Wunder Fund Round 2016 happened on Codeforces about one day later (problems, results, top 5 on the left). Egor has managed to pull out an amazing last-minute victory, submitting problem F on the last minute - and getting it pass the system test.

That problem is similar to the ones from mathematical competitions. You are given two multisets of n integers each, each integer between 1 and n inclusive. Find a non-empty subset of the first multiset and a non-empty subset of the second multiset, such that they have the same sum.

Come the next evening - and there's one more competition, this time the final elimination round of the Facebook Hacker Cup, with 25 spots in the onsite competition in London up for grabs (problems with Facebook login, results with Facebook login, top 5 on the left). The difficulty of the problemset was chosen very appropriately, and the contest was mostly about solving difficult problems instead of speed coding, which is awesome. Bruce has solved 4 problems with the smallest penalty time, and will be one of the favorites to win the final round!

I think the second problem was the most beautiful one in this round (picture on the left from the official website). You were given a 100x100 grid with each cell containing a boomerang pointing to two adjacent sides of this cell. When two boomerangs point towards one another, we call it a conflict. We can rotate a boomerang by 90 degrees in either direction at most K times (K <= 1000, we can pick K different boomerangs for rotation, or maybe rotate some boomerang several times). What is the smallest number of conflicts we can have after at most K rotations by 90 degrees?

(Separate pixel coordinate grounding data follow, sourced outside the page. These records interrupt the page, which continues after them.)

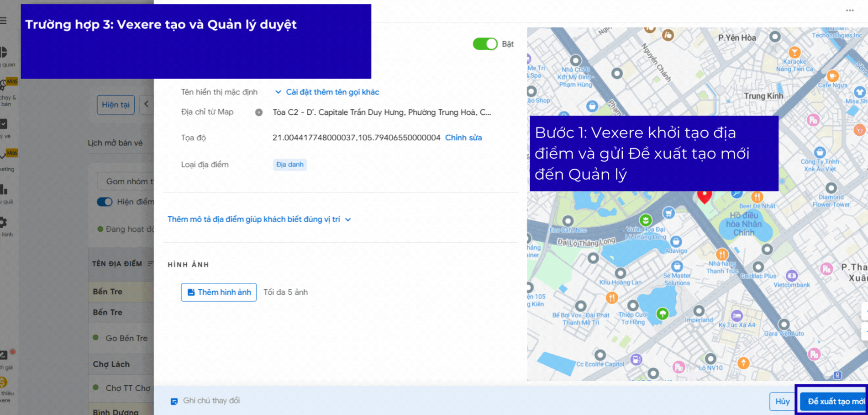This screenshot has height=415, width=868.
Task: Expand Cài đặt thêm tên gọi khác
Action: tap(327, 92)
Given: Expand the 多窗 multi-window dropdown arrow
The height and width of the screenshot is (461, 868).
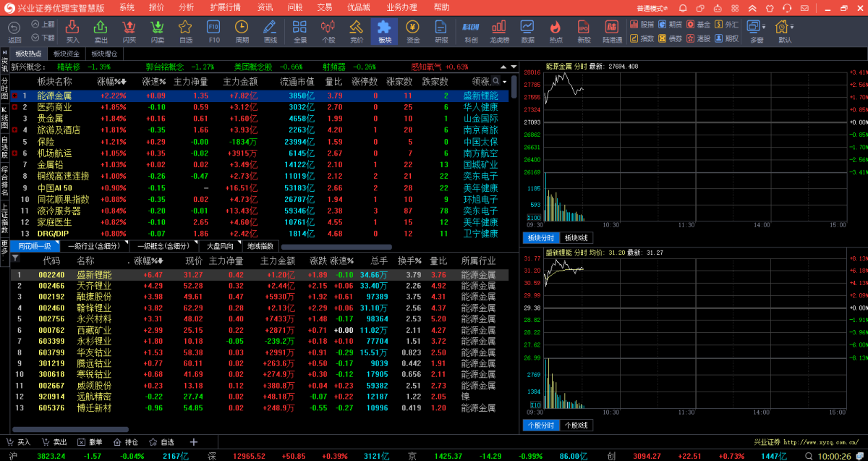Looking at the screenshot, I should pyautogui.click(x=765, y=26).

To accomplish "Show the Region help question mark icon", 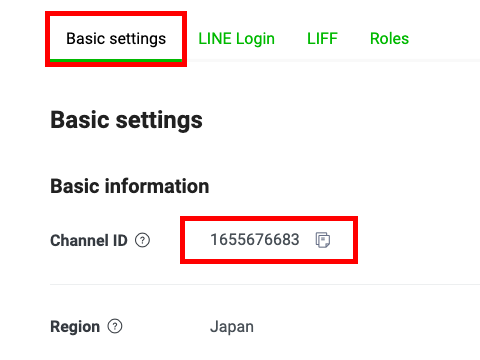I will pos(115,326).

Finally, the Open Cup returned to action for the first time in 2016 on Sunday with the Grand Prix of Asia (problems, results, top 5 on the left). In line with their awesome performance at the ongoing Petrozavodsk training camp, the Warsaw Eagles team won this contest as well - congratulations!

This round had so many interesting and beautiful problems, that I will highlight two. First, problem D asked you to count the number of ways to interleave two given permutations of size N (two ways are considered different if the resulting sequences of 2N numbers are different). N is up to 2000, and you need to find the answer modulo 109+7. For example, if the given permutations are "1, 2" and "2, 1", then there are four such ways: "1, 2, 2, 1", "1, 2, 1, 2", "2, 1, 1, 2" and "2, 1, 2, 1".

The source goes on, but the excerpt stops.